Many of us agree that the amount of misinformation and lies on the internet — particularly social media — exploded and damaged our social norms and trust in others these past few years. When you start factoring the right to free speech, large tech companies, and the unfathomable amount of information created per day, it becomes a nuanced and complicated problem. (Fun Fact: the World Economic Forum reported that four petabytes of data are created on Facebook per day in 2019).
Because this problem is related to marketing and will most likely affect the industry, I listened to several podcasts to learn more about human behavior on the internet, digital marketing, social media, how companies commodify our data, and what we can do about it.

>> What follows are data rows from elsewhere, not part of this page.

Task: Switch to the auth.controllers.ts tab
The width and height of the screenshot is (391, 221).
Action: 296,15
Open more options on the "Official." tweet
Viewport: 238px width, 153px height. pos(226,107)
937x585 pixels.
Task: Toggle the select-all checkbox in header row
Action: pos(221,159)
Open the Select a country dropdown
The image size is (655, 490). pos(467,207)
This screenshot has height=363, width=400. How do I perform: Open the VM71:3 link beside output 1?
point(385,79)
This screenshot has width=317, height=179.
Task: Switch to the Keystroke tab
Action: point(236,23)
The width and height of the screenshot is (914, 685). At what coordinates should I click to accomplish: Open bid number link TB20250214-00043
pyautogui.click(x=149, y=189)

Adam Marantz: Andrew Marantz is a journalist, staff writer for The New Yorker magazine, and author of Antisocial: Online Extremists, Techno-Utopians and the Hijacking of the American Conversation. Andrew talks about internet trolls and how they impact society, and his experience getting to know white nationalists to better understand race in America and how they became radicalized.

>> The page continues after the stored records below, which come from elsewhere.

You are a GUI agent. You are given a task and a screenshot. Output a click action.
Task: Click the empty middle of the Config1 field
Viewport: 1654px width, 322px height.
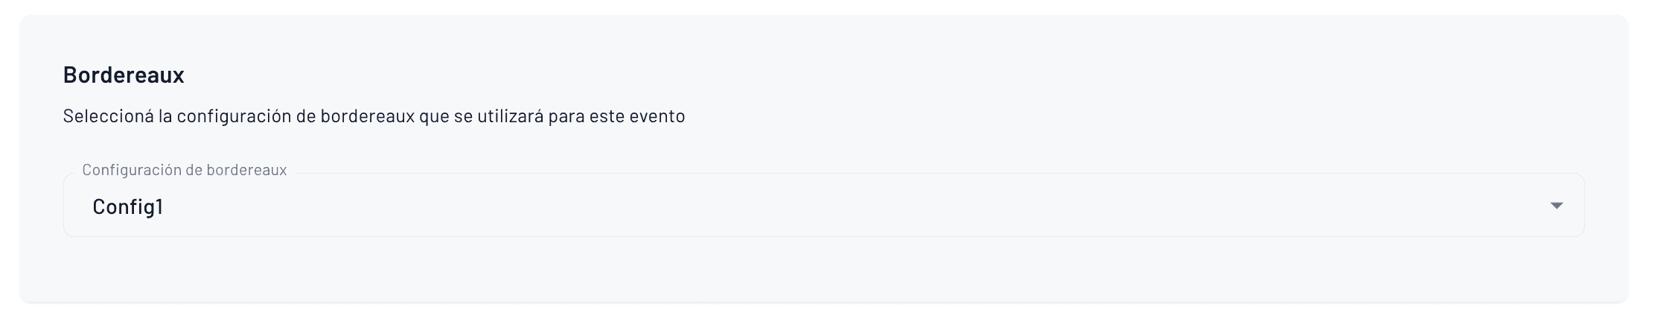[x=819, y=206]
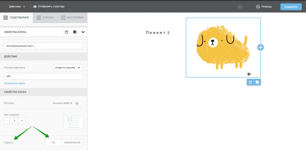Screen dimensions: 306x150
Task: Hide block on МОБИЛЬНАЯ version
Action: [73, 142]
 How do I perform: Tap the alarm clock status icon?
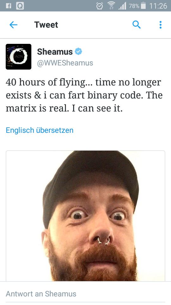[100, 6]
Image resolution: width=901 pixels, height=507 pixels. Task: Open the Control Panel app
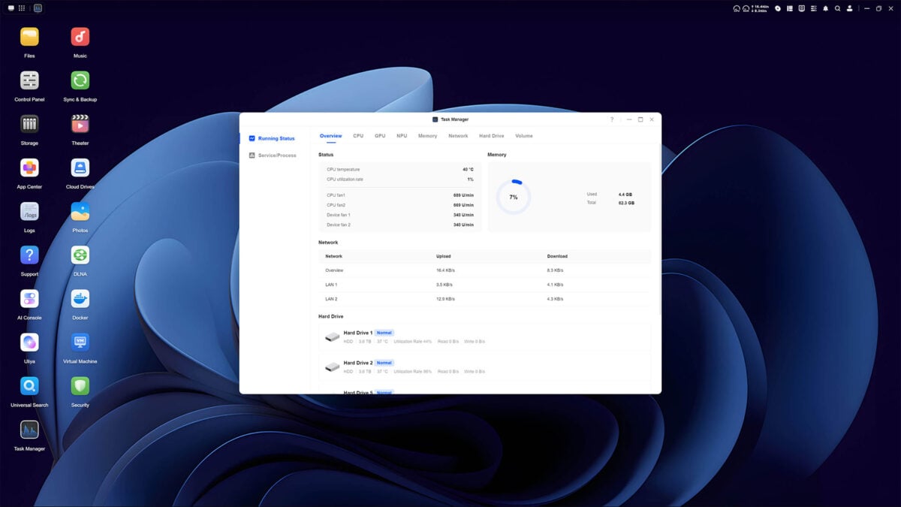(x=29, y=79)
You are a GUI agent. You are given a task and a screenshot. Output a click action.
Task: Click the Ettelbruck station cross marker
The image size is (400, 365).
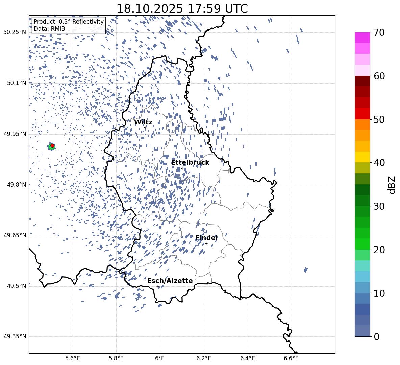tap(182, 168)

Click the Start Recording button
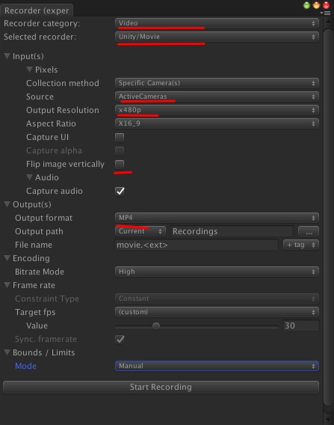pyautogui.click(x=161, y=387)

Leah Plunkett: Leah is the author of Sharenthood: Why We Should Think Before We Talk about Our Kids Online and faculty associate at the Berkman Klein Center for Internet & Society at Harvard and an associate professor at the University of New Hampshire School of Law. She discusses the effects of sharing kids' data on the internet, being authentic online, and how tech companies are commodifying data now and in the future.
Why the Left Had to Steal the Right’s Dark-Money Playbook (Bonus Episode): The sociologist Sudhir Venkatesh spent years studying crack dealers, sex workers, and the offspring of billionaires. Then he wandered into an even stranger world: social media. He spent the past five years at Facebook and Twitter. Now that he’s back in the real world, he’s here to tell us how the digital universe really works. In this pilot episode of a new podcast, Venkatesh interviews the progressive political operative Tara McGowan about her digital successes with the Obama campaign, her noisy failure with the Iowa caucus app, and why the best way for Democrats to win more elections was to copy the Republicans.

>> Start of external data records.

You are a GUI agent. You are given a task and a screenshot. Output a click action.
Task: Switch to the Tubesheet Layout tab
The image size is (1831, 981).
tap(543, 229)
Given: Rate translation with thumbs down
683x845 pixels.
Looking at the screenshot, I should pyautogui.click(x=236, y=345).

The New York Times tech columnist Kevin Roose explores how the internet affects all of us and our communities. This podcast serves as more of a case study. It follows several narratives — a young man who becomes radicalized and involved (and then gets out of) a white nationalist group through YouTube, how YouTube star, PewDiePie, rose to fame and his influence on his followers, and QAnon.
Takeaways
These are long, nuanced podcasts about a very complex problem. There are many additional factors like race, education, socio-economics, and class, that contribute to it. I noticed three main takeaways from a data standpoint:
Tech companies had a strategy for pulling people down the rabbit hole by building algorithms that promote radical content. At the very least, they need to take aggressive actions to ensure that blatant lies aren't spreading like wildfire around the internet.
Tech companies need to be more cautious and thoughtful regarding what happens with people's data and what companies or organizations are using it.
Until regulations are in place or companies change their policies, we, the users, should try to think about whether the content we're about to engage with is credible and offers value. Even though liking, clicking, commenting, posting, and sharing all seem like small, harmless actions, they collectively create a big problem.